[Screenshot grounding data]
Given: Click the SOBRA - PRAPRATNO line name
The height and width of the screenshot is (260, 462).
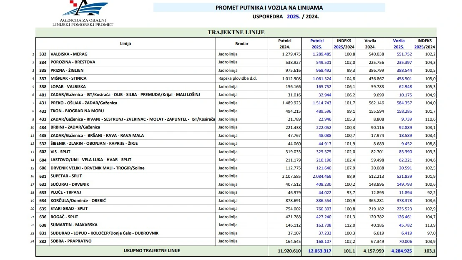Looking at the screenshot, I should coord(71,241).
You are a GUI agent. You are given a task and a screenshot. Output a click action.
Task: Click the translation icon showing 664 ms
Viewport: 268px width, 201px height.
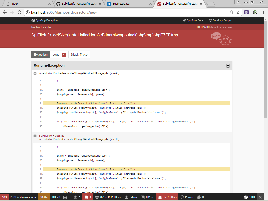[x=142, y=197]
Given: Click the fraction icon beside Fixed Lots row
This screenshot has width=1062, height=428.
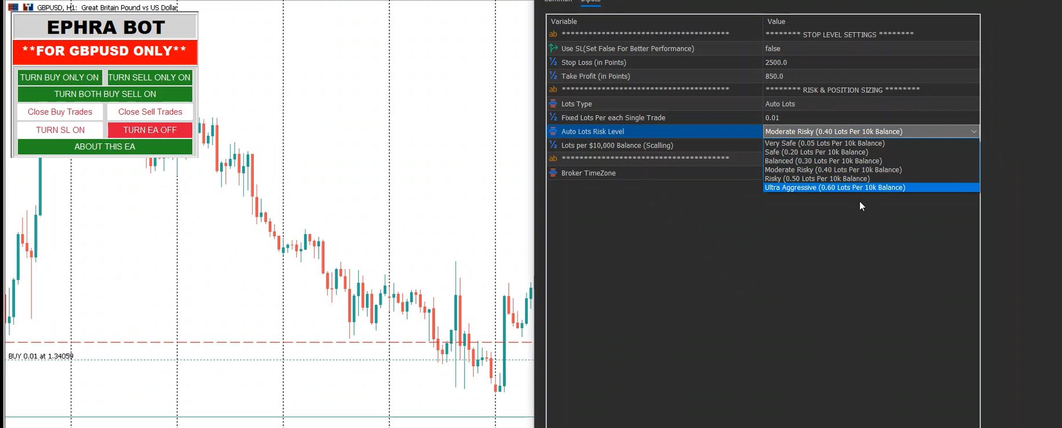Looking at the screenshot, I should pos(553,118).
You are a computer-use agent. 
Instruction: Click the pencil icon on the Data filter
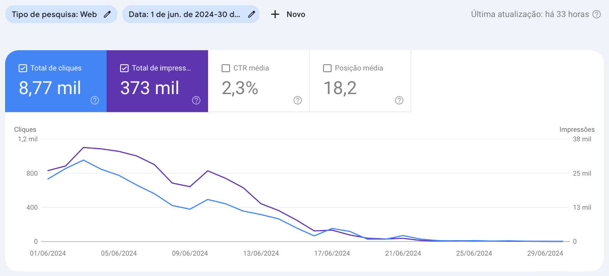[251, 14]
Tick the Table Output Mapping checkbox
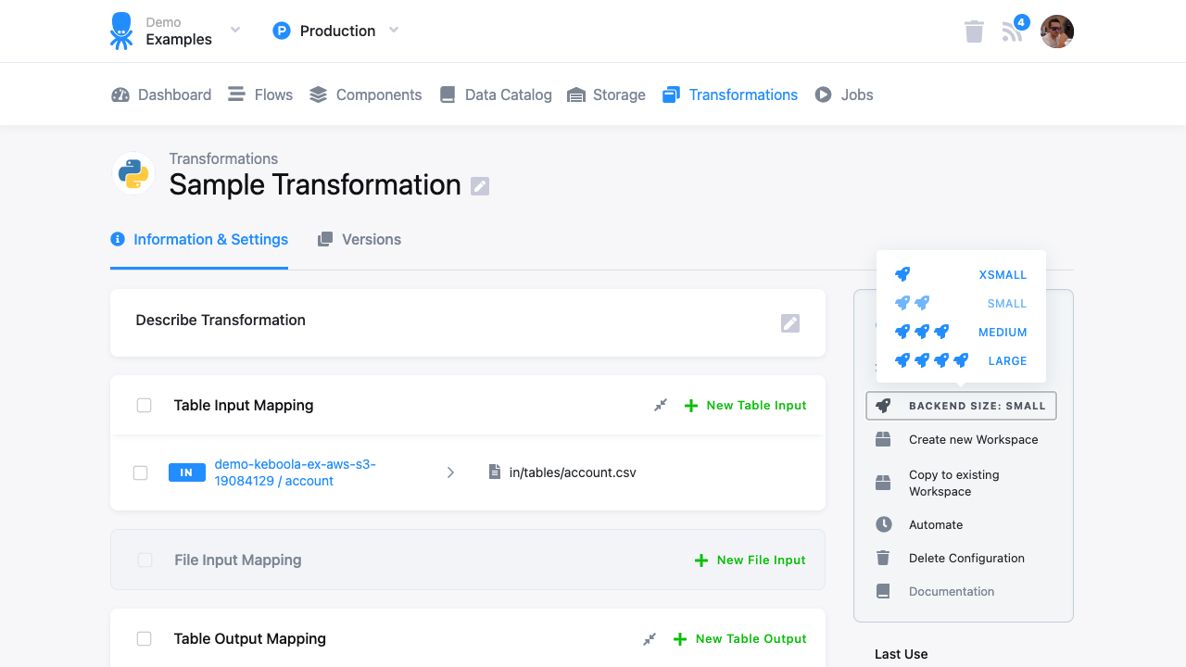Viewport: 1186px width, 667px height. coord(144,638)
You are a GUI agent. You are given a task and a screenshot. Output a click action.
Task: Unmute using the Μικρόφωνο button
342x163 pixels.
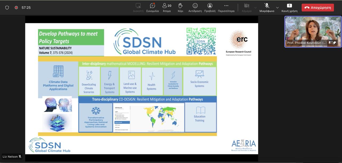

WORK REQUEST: Please print exactly the lines from the one holding "Instruction: Click the" through the final line of the data above, including both, and skip all pictures.

REPLY:
Instruction: Click the pencil icon on the Data filter
[251, 14]
Tick the Table Output Mapping checkbox
Viewport: 1186px width, 667px height. coord(144,638)
You are a GUI agent. You are given a task and a screenshot. Output a click action.
Task: Unmute using the Μικρόφωνο button
342x163 pixels.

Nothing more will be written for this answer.